When you stand on Shell Beach
you are standing on some 30 feet of cockle shells. Cockles are small, edible, saltwater
clams. In this particular area, the Indian Ocean regularly floods the pan, evaporates slowly,
and leaves the water much saltier than the open ocean. These particular cockles thrive in the same
water that is too salty for their predators.
Having nothing to eat them, they flourish, completely taking over the
bay and its beach. The shells pile up so
deeply that, given time and pressure, they form the type of limestone known as
Coquina.
The timeline for the beach started 10,000 years ago at
the end of the last of the Earth’s great Ice Ages. At that time there was so much water locked
up in ice that the oceans were lower.
Facing a water-starved Indian Ocean ,
the area that is now Shell beach was dry land.
As the Ice Age ended and the world warmed, the oceans rose and Shell Beach
was covered with its super saline soup.
The shore line was at about the same spot it now occupies.

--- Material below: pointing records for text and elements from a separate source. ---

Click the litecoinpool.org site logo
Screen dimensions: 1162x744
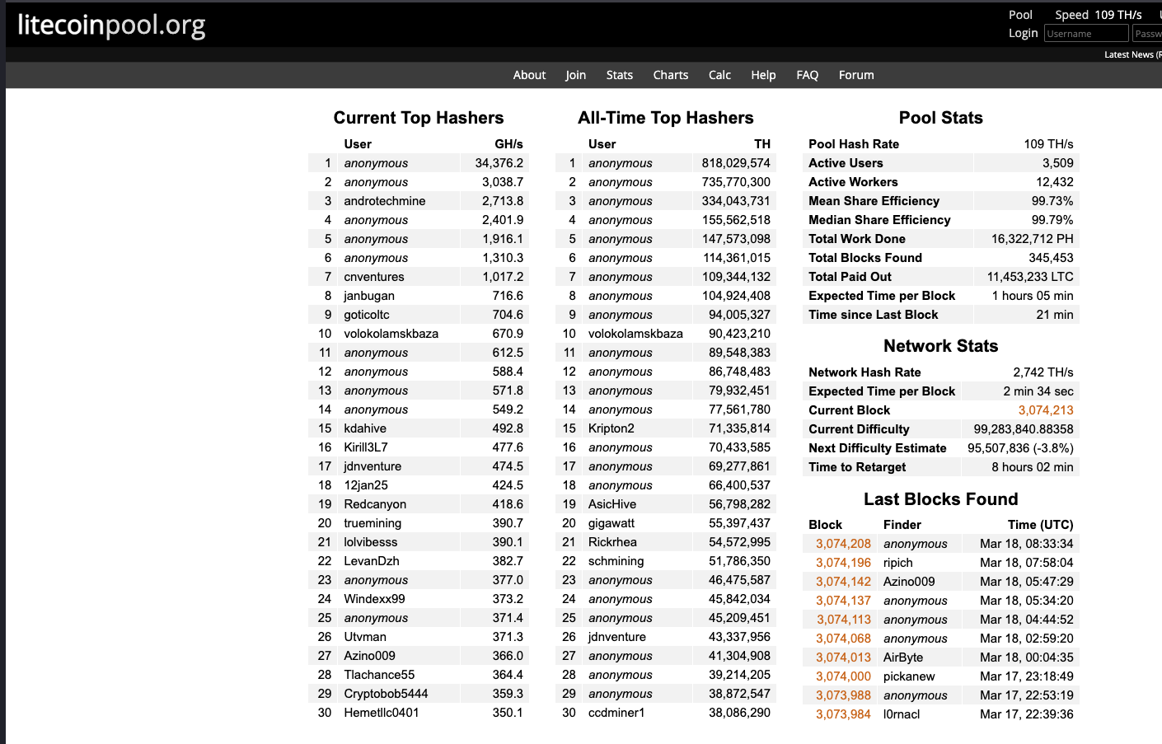pos(111,25)
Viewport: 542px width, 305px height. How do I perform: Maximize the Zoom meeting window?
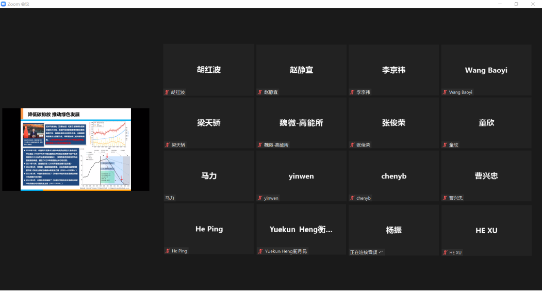(516, 4)
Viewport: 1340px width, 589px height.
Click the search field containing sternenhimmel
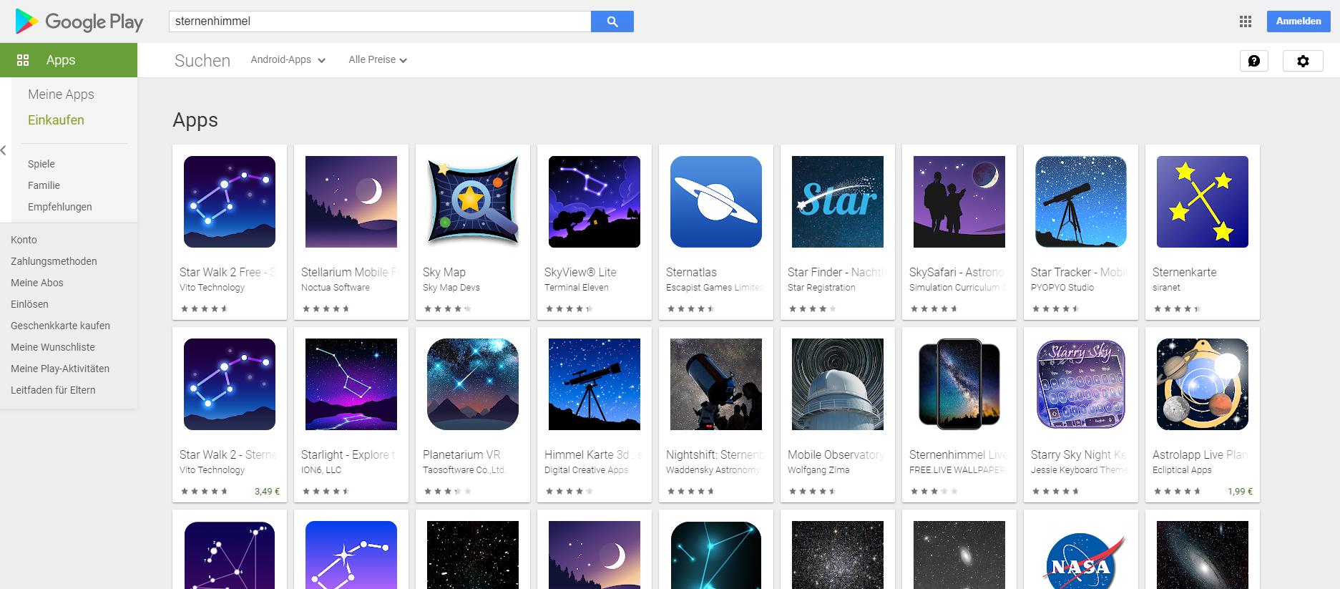tap(379, 21)
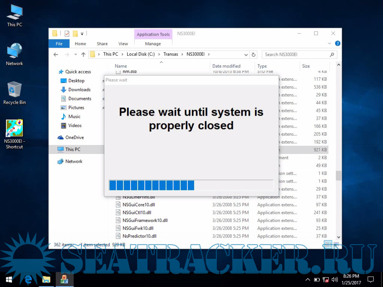Viewport: 383px width, 287px height.
Task: Open the View ribbon tab
Action: (123, 44)
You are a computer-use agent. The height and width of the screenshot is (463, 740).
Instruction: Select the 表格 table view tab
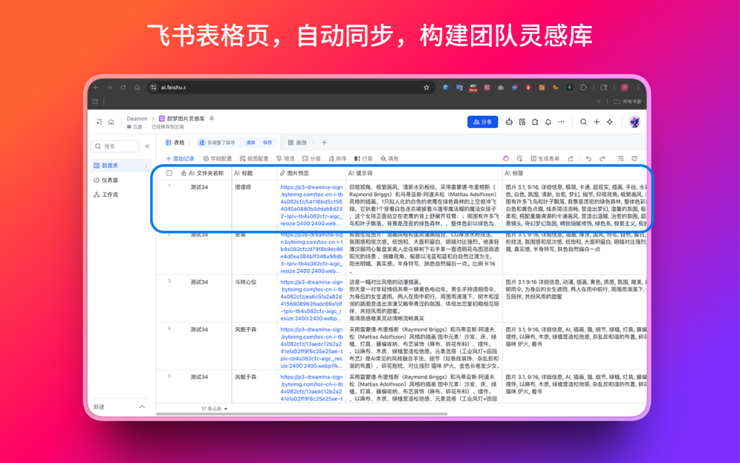176,143

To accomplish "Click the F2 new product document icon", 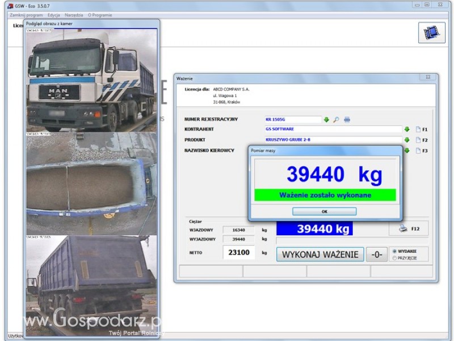I will (417, 140).
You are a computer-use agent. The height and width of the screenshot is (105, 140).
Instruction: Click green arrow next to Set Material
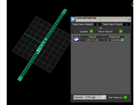pyautogui.click(x=126, y=97)
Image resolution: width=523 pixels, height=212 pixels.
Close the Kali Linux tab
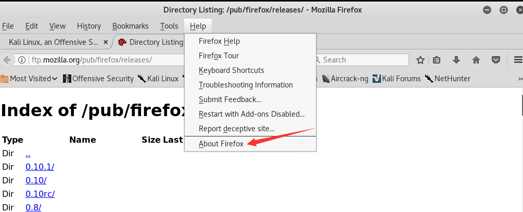(106, 42)
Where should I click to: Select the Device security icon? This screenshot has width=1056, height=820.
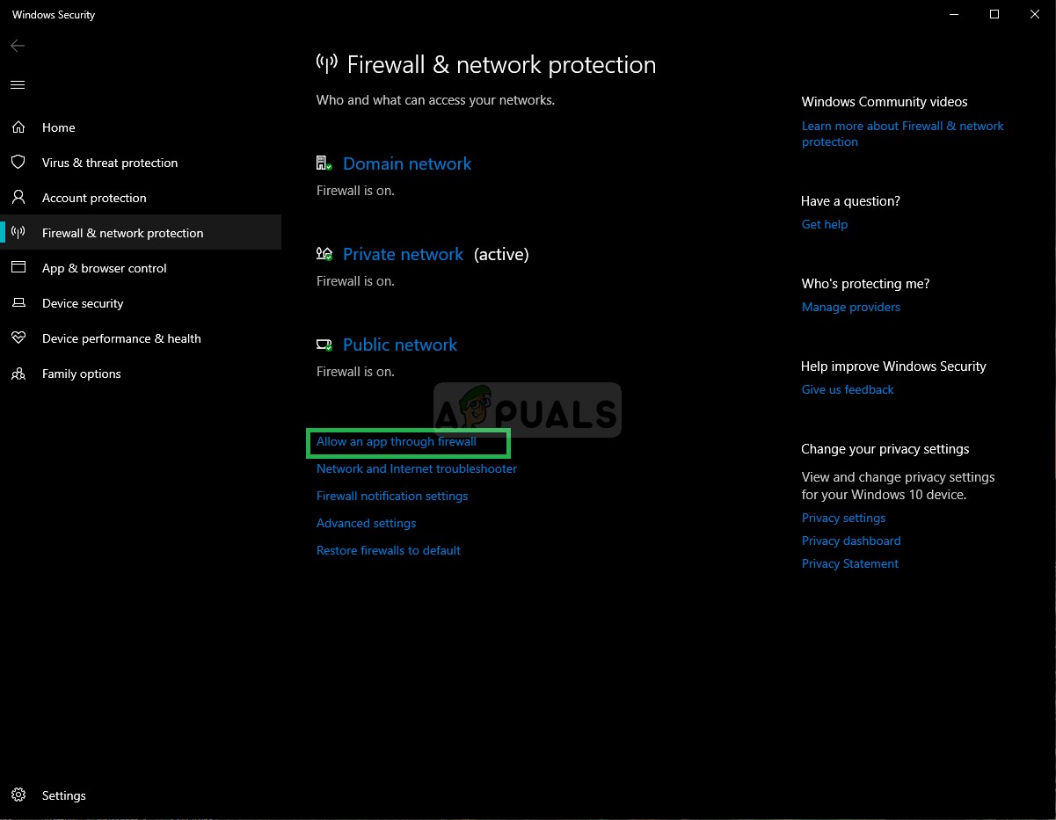pyautogui.click(x=18, y=303)
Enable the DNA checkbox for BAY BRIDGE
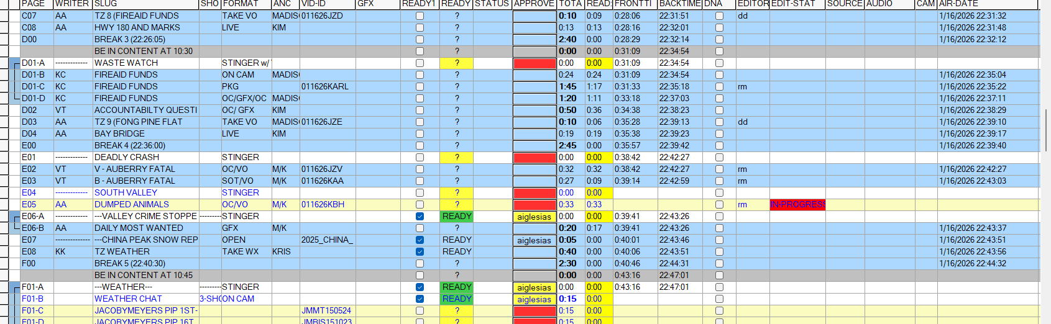Image resolution: width=1051 pixels, height=324 pixels. click(719, 134)
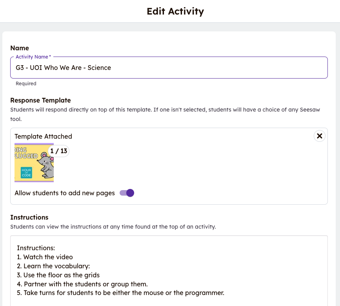Click the "Allow students to add new pages" label
Screen dimensions: 340x306
[65, 193]
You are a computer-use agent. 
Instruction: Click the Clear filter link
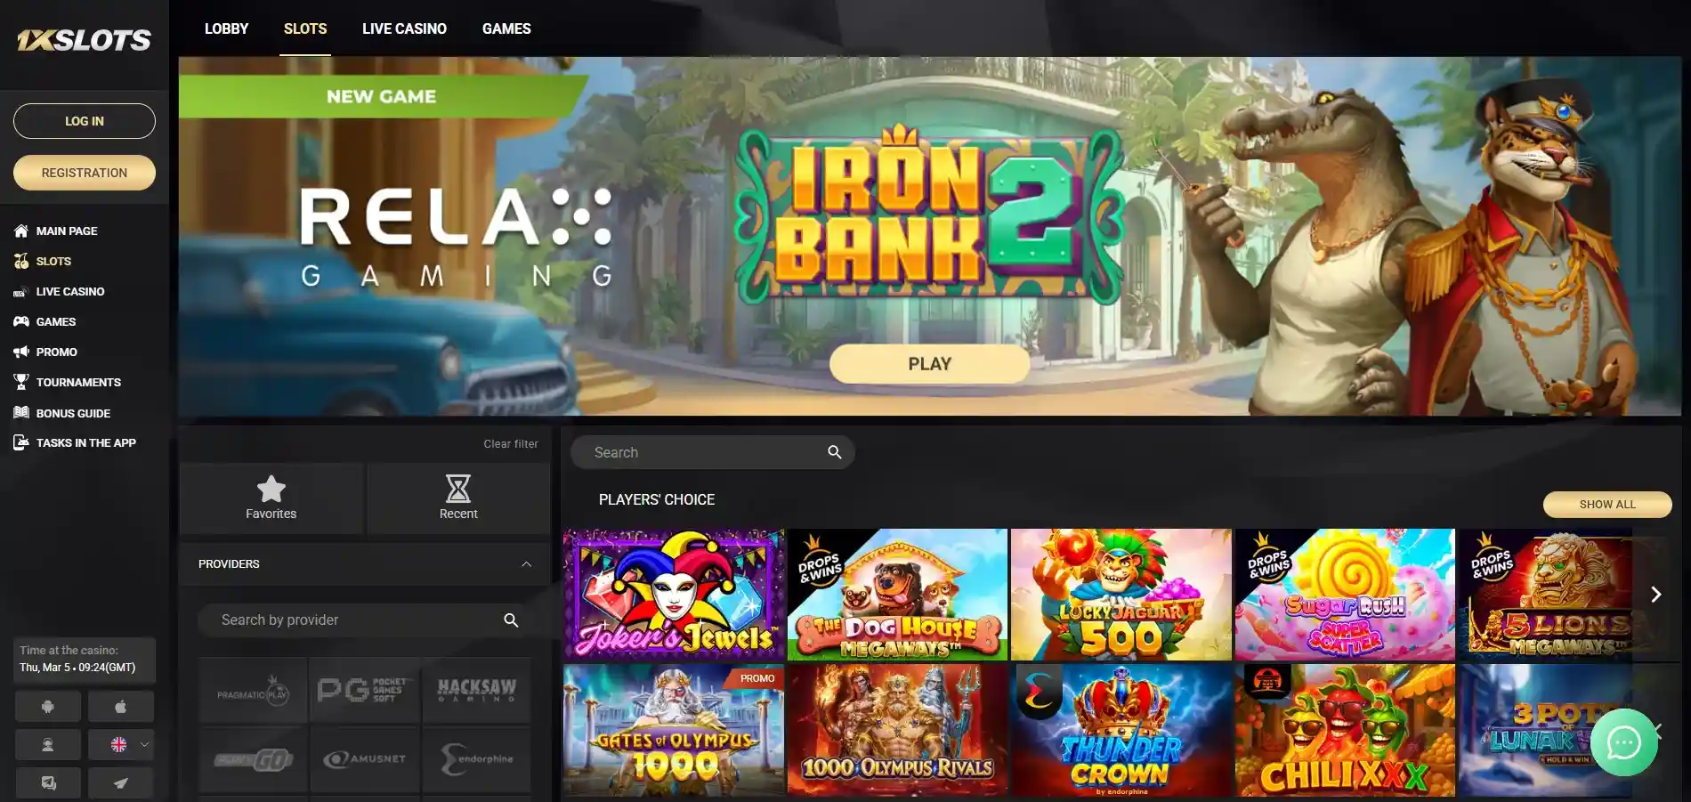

Then, around 4,000 years ago the oceans rose
dramatically, inundating even the area that is now dry beach. In the last 2000 years, the water has again
receded to the level it occupied immediately after the last Ice Age.
Now, every Chicken Little on the left is preaching the
horrible things that we (meaning Americans, capitalists, Republicans,
meat-eaters…name the group you love to hate) are doing to this planet to make
the oceans rise. Well, it seems the
oceans did that all on their own, and quite effectively, 4000 years ago. In the 1600’s we humans weren’t doing much to
pollute the air beyond simple flatulence.
So what was happening?
Actually, the facts produce more questions than
answers. We know that around the middle
of the 17th century the earth’s climate was influenced by the Maunder Minimum,
a period of greatly reduced sun spot activity.
That same period saw an absence of solar magnetic activity accompanied
by a reduction in the radiative output from the Sun. Coinciding with the Maunder Minimum, three
excessively cold periods called the Little Ice Age occurred. Also during this time, the planet cooled by
greater amounts than it is now warming.
Since then, as the radiation from the sun has increased, so has the temperature
on Earth. There is also new evidence
from studies in Antarctica that the Little Ice
Age, long thought to be primarily a Northern Hemisphere phenomenon actually
started at the South Pole.
How does a cooling period increase sea levels, as it did
at Shell Beach 4000 years ago? How does cooling in the Southern Hemisphere
transfer effect to the Northern? And how
does all of this happen without human intervention? Evidently we aren’t as important in the grand
scheme of things as we thought. The Earth
cools and heats. It happens slowly. If we accept our climate as a spontaneously
occurring event and stop using it to create politically convenient targets we
might be able to plan in accordance with need.
Seek out facts, not blame, and keep the faith.